[start SOURCE MATERIAL]

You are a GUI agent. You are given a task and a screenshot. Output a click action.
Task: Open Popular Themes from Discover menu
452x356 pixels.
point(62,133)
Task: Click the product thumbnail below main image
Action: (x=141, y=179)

[end SOURCE MATERIAL]

• _TASK STATEMENT_: Retype each of the items above, character for character.

• _THE REPLY_:
You are a GUI agent. You are given a task and a screenshot. Output a click action.
Task: Open Popular Themes from Discover menu
452x356 pixels.
point(62,133)
Task: Click the product thumbnail below main image
Action: (x=141, y=179)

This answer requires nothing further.